Nous nous sommes soumis et nous avons trouvé la cendre. On nous disait vous vaincrez quand vous aurez aimé. Nous avons aimé et nous avons trouvé la cendre.
On nous disait vous vaincrez quand vous aurez abandonné votre vie.
Nous avons abandonné notre vie et nous avons trouvé la cendre.
Nous avons trouvé la cendre.
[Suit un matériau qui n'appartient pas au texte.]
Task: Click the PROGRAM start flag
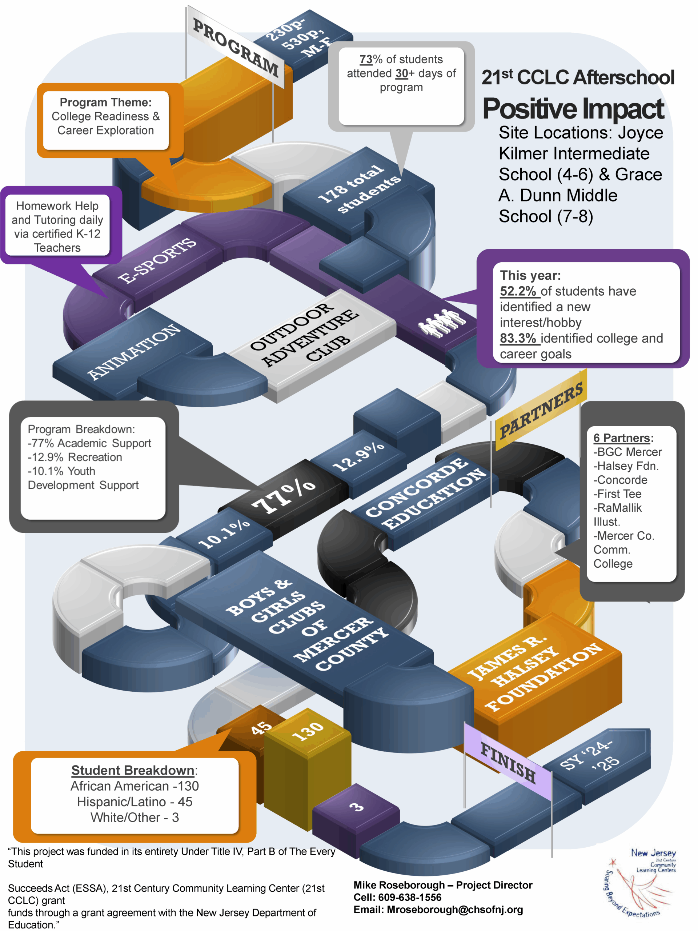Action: point(236,48)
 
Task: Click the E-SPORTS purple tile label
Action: point(157,260)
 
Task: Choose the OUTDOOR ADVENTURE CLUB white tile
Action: point(305,334)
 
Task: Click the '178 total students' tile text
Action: point(359,188)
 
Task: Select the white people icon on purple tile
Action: point(442,323)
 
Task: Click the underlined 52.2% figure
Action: point(518,291)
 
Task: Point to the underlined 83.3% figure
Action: point(518,338)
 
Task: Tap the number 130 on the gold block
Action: point(308,731)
Il ne nous reste qu’à retrouver notre vie maintenant que nous n’avons plus rien. J’imagine que celui qui retrouvera la vie, malgré tant de papiers, de luttes, de sentiments, d’enseignements, sera quelqu’un comme vous et moi, avec une mémoire juste un peu plus tenace. Pour nous, c’est difficile, nous nous souvenons encore de ce que nous avons donné. Lui, ne se rappellera que ce qu’il aura gagné par chacun de ses dons. Que peut se rappeler une flamme ? Si elle se rappelle un peu moins qu’il ne faut, elle s’éteint. Si elle se rappelle un peu plus qu’il ne faut, elle s’éteint. Si elle pouvait nous enseigner, tant qu’elle brûle, à nous souvenir avec justesse ! Moi j’ai fini. Il y a des moments où j’ai l’impression d’avoir atteint le but et que toutes les choses sont à leur place, prêtes à chanter en choeur. La machine sur le point de se mettre en marche. Je peux l’imaginer, vivante, en mouvement, incroyablement neuve. Mais il reste un obstacle infime, un grain de sable qui diminue, diminue sans jamais tout à fait s’anéantir. Je ne sais ce que je dois dire ni ce que je dois faire. Cet obstacle, il m’apparaît parfois comme un noyau de larmes coincé dans un engrenage de l’orchestre et qui le réduit au silence tant qu’il n’est pas dissous. Et j’ai l’intolérable sentiment que toute la vie qui me reste à vivre ne suffira pas pour abolir cette goutte dans mon âme. Et la pensée me hante que cet instant têtu sera le dernier à se rendre, si l’on me brûlait vif.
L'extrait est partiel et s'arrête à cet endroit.